The IgH 3′RR has no role on B2 B-cell V(D)J recombination,^9,10  except for silencing early transcription in pro-B cells.²³  If deletion of the 3′RR did not affect follicular B2 B-cell fate, it markedly reduced the peripheral accumulation of marginal zone (MZ) B2 B cells,⁷  another B-cell population connected with innate immunity as are B1 B cells.⁴  Because our data show that the 3′RR deletion quantitatively affects the B1 B-cell compartment, we also wished to qualitatively evaluate these cells. We thus investigated the repertoire diversity in sorted peritoneal cavity B1 and B2 B cells from 3′RR-deficient and wt mice by high-throughput repertoire sequencing. Our data first validate that deletion of the 3′RR did not affect repertoire diversity in mature B2 B cells (Figure 4A; supplemental Figures 1 and 2), in accordance with previously reported results in bone marrow preimmune B2 B cells using a multiplex PCR strategy.⁹  These experiments highlighted the previously reported^4,24  lower repertoire diversity in B1 B cells compared with B2 B cells (Figure 4B; supplemental Figures 1 and 2) and confirmed the oligoclonal expansion in the B1 B-cell population of the peritoneal cavity (Figure 4C; supplemental Figures 1 and 2) previously reported using the Sanger dideoxy method.²⁵  In addition, and contrasting with the B2 compartment, the B1 B-cell repertoire diversity was markedly lowered in 3′RR-deficient mice (Figure 4B; supplemental Figures 1 and 2), suggesting a role for the 3′RR superenhancer in the development of a diversified B1 B-cell repertoire. Because B1 B cells require a strong tonic BCR signaling for efficient maturation,²¹  the decrease of this signaling induced by the deletion of the 3′RR might explain this bias. Indeed, the lowered signaling may strengthen the selection pressure for strong-signaling, BCR-expressing B cells to differentiate into B1 B cells. Strengthening this hypothesis, the B1 B-cell population of the peritoneal cavity in 3′RR-deficient mice (Figure 4B) preferentially expresses V_H1 and V_H11 subtypes known to be associated with autoreactive antibodies.^26-28 

Notably, the intensity of the BCR signaling is related to membrane BCR density and to expression of coreceptors. The 3′RR controls IgH expression and, thus, BCR density at the membrane of B2 B cells.⁷  Lower BCR density was also found at the membrane of B1 B cells from the fetal liver (Figure 5A) and peritoneal cavity (Figure 5B) when expressing a 3′RR-deficient IgM^a allotype in a^Δ3′RR/b^wt mice compared with a^wt/b^wt mice. Likely accounting for this lowered expression and reminiscent of the defect previously documented in 3′RR-deficient B2 B cells,⁷  primary μ transcript evaluation by real-time PCR on sorted peritoneal cavity B1 B cells showed a significant defect (P = .02) in 3′RR-deficient mice compared with wt mice (Figure 5C). As a control, the κ light-chain transcription was not significantly reduced by the 3′RR deletion (Figure 5D). Thus, and similar to B2 B cells, the 3′RR is of importance in B1 B cells for μ chain transcription at the IgH locus without effect on transcription at the Igκ locus. The lower μ chain synthesis in B1 B cells from 3′RR-deficient mice fits well with the hypothesis of a lowered BCR density inducing a change in BCR signaling, and thus affecting the repertoire of B1 B cells.
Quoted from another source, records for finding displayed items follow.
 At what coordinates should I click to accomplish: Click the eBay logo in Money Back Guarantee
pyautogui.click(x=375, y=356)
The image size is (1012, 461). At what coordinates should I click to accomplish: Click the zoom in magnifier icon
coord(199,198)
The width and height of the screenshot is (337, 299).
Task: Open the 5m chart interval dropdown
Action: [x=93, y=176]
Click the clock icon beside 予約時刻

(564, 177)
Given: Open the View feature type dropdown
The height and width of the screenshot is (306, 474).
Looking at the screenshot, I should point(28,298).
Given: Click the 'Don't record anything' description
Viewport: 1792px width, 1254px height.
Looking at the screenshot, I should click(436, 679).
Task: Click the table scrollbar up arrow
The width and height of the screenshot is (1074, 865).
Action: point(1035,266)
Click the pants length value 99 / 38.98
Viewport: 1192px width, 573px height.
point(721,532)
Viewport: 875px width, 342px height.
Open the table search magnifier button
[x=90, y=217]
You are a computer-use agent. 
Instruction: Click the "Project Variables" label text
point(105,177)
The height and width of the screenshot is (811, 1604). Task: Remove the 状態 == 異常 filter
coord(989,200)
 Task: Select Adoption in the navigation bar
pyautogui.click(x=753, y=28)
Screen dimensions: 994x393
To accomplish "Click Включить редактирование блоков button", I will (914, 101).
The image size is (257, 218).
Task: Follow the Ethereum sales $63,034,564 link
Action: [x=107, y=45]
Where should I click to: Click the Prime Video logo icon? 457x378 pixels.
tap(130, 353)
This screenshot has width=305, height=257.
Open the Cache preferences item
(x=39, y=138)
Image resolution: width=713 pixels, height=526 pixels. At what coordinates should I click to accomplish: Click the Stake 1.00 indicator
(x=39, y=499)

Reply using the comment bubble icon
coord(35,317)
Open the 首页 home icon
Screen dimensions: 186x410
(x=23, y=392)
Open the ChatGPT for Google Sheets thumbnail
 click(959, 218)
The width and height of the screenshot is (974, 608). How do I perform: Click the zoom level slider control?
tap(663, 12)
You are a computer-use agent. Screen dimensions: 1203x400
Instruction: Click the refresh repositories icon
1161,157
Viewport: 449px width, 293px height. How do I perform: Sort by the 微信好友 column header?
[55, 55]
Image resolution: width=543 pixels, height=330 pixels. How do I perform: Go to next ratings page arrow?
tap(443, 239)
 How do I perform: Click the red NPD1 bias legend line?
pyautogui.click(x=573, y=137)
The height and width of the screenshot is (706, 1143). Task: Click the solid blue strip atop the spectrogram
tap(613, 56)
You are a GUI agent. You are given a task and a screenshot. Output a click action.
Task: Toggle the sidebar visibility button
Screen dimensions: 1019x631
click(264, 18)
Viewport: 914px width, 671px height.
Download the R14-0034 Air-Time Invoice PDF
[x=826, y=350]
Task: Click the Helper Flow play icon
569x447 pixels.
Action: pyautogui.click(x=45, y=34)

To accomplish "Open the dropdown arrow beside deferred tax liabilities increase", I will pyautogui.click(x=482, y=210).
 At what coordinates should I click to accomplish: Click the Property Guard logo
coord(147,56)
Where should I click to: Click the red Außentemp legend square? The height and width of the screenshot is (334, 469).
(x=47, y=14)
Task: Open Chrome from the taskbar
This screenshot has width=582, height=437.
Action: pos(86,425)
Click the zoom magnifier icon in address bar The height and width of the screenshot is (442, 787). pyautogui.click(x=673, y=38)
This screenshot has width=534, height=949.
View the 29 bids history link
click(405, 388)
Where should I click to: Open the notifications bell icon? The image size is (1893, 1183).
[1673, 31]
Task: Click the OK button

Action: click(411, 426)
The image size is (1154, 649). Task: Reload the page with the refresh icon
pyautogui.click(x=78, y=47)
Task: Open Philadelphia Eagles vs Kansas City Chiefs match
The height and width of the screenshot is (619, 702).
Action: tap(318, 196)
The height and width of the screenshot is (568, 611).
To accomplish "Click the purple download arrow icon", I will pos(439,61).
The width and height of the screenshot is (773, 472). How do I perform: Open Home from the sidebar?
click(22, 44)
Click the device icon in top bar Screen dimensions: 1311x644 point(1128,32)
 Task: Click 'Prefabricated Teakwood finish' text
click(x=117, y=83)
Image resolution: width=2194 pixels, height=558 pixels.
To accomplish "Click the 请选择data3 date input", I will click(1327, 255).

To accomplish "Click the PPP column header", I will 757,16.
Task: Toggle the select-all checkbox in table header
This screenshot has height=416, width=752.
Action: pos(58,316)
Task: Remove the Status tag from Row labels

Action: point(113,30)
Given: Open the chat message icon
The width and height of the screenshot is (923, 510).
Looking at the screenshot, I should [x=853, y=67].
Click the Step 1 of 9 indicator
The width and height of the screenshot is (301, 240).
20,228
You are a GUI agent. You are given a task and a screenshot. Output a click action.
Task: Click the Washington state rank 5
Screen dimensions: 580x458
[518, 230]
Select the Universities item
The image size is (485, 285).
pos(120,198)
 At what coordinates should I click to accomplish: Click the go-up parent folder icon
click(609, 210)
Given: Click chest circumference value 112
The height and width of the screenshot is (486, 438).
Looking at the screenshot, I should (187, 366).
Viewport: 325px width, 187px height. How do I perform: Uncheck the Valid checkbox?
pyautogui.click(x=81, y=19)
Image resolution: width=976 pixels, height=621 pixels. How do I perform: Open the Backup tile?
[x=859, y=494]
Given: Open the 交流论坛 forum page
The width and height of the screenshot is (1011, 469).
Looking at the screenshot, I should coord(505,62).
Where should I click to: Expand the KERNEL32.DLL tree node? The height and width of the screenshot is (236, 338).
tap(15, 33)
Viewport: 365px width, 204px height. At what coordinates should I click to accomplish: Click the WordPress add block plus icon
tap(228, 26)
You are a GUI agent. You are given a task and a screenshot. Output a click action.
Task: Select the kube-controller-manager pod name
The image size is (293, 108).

NIgM, which is produced at birth in the absence of exposure to foreign antigens, makes up ∼80% of circulating IgM. B1 B cells are believed to be the primary source of NIgM.¹  NIgM are selected on self-antigens and show dual reactivity to both self and common microbial antigens.²⁹  We investigated the presence of NIgM in the sera of 3′RR-deficient mice known to have markedly decreased circulating IgM levels,¹¹  by searching self-reactive IgM. Indirect immunofluorescence assay (Figure 6A) and ELISA assay (Figure 6B) indicated that autoreactive IgMs represent a greater proportion of total serum IgMs in 3′RR-deficient mice compared with wt mice. In contrast to autoimmune-prone mouse strain MLR/lpr used as a positive control, the autoreactive IgMs detected here appear to be polyreactive and are thus most probably NIgMs than pathologic monoclonal immunoglobulins. This result might be linked to the bias repertoire toward subtypes known to be associated with autoreactive antibodies.^26-28 

Functional comparison of B1 lineage cells from teleost to mammal places B1 B cells between macrophages and B2 B cells (ie, at the interface between innate and humoral adaptive immune cells). Indeed B1 B cells share several similarities with innate macrophages such as phagocyte functions, microbicidal abilities, antigen presentation initiation, and location in serous cavities. B1 B cells share several similarities with humoral adaptive immune B2 B cells such as Ig secretion (mostly NIg). Results from the present study indicate that the 3′RR superenhancer differently regulates B1 and B2 B-cell maturation. Cell fate and μ transcription are 3′RR controlled, both in B1 and B2 B cells. In contrast, the VDJ diversity of B1 B cells is affected by 3′RR deletion for reasons that remain to be characterized precisely but most probably is related to a defective survival and/or self-renewal of B1 B cells carrying a BCR with faint expression. Indeed, several studies have reported that BCR signaling is critical for B1 B-cell development.²¹  Ligand-mediated BCR signaling is necessary for the expansion and/or survival of B1 B cells. Mutation-disrupted BCR signaling lowers B1 B-cell development, whereas mutation-enhanced BCR signaling enhances B1 B-cell development. Further studies are required to prove that the lowered expression of IgM on B1 B cells of 3′RR-deficient mice leads to a significant change in the signaling (eg, Syk/BLNK phosphorylation or calcium influx) of B1 B cells.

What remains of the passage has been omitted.